Se ha utilizado la metáfora del enjambre para explicar la idiosincrasia de este movimiento, su creatividad y su dinamismo. Su acción política, así, sería una acción «dispersa pero terriblemente efectiva como un imparable ataque de abejas».4 Es la misma metáfora que otrora utilizó Ortega para calificar a Europa. «Europa -dijo- es, en efecto, enjambre: muchas abejas y un solo vuelo»5. Yo tengo dudas sobre la «terrible efectividad» de este movimiento, y también sobre que tenga un solo vuelo. Ojalá. Pero para ello este movimiento asambleario tendrá que aprovechar la oportunidad que su propia inercia le brinda y asumir un reto decisivo, a saber: dotarse de estructuras permanentes.
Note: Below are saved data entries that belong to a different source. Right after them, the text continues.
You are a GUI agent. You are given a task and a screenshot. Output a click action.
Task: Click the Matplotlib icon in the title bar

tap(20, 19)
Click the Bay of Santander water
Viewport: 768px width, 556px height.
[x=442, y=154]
De hecho, ya ha empezado a avanzar en esa dirección por la vía de la descentralización, auto-replicándose a escala reducida en las asambleas de barrio. De la consolidación de esas estructuras descentralizadas de poder popular de deliberación, decisión y acción, dependerá no sólo el éxito futuro del movimiento sino la realización de una oportunidad para la propia sociedad civil: la de construir una contrahegemonía político-cultural de raíz democrática capaz de hacer frente a los ideologemas del discurso impuesto por la oligarquía dominante. Ahora bien, bueno sería que el movimiento comunitario del 15-M, si realmente se consolida, trazara puentes con los partidos de la izquierda atentos a sus demandas, con los debilitados sindicatos de clase y con las asociaciones vecinales y agrupaciones no gubernamentales. La respuesta a la reacción señorial asilvestrada de los intereses del dinero y el capital ha de ser una respuesta de la democracia, por lo tanto, basada en un modelo cívico, plural e incluyente, de los pueblos.